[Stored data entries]
----
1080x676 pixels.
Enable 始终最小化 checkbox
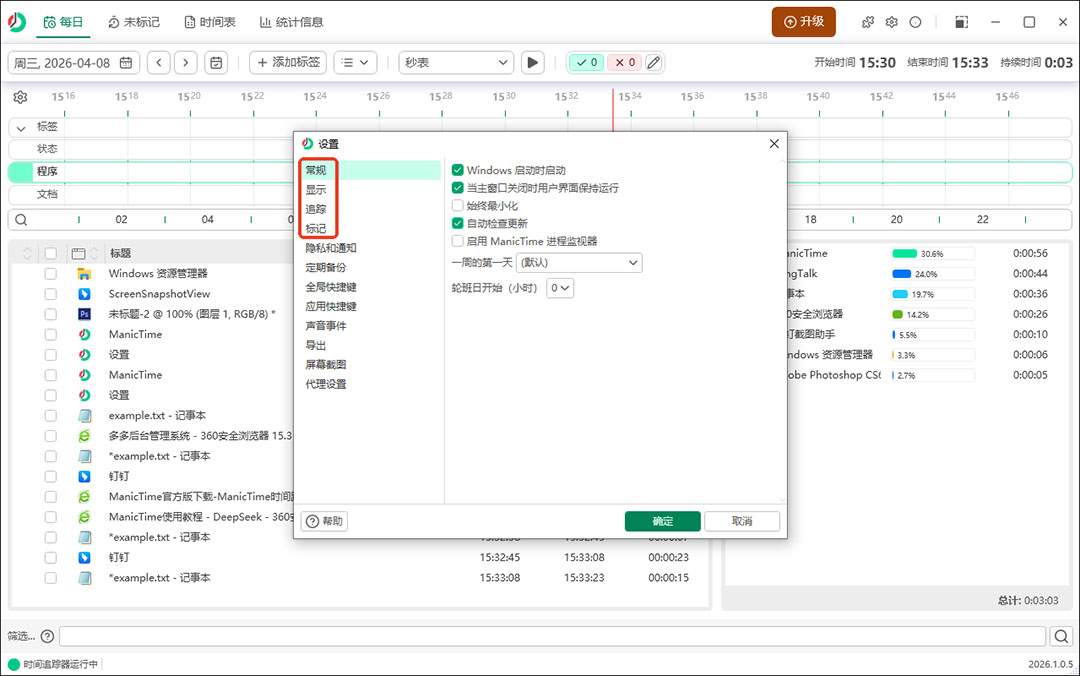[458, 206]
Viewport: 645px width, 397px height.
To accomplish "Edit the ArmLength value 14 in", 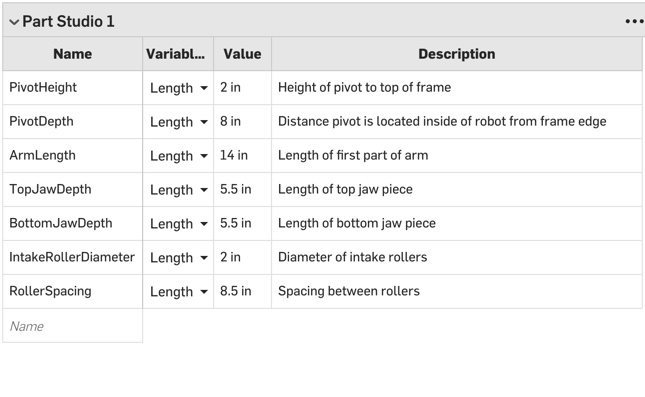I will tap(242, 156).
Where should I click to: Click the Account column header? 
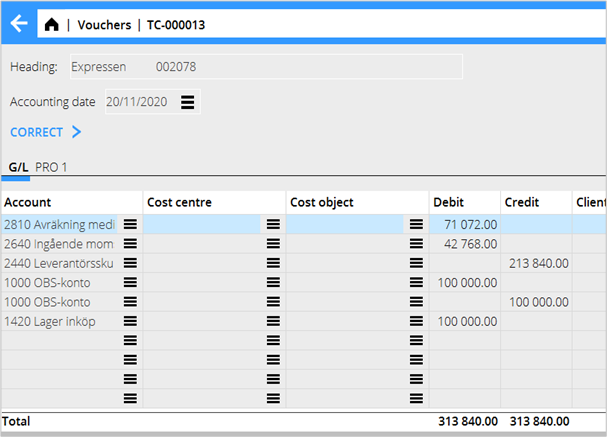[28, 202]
----
▶ [Exercise description]:
All that is wanted is an exact copy of the lines from the line bearing "Where should I" through the final line of the entries, including both ends but no pictures.

▶ [Written answer]:
Where should I click to: Click the Account column header? 
[28, 202]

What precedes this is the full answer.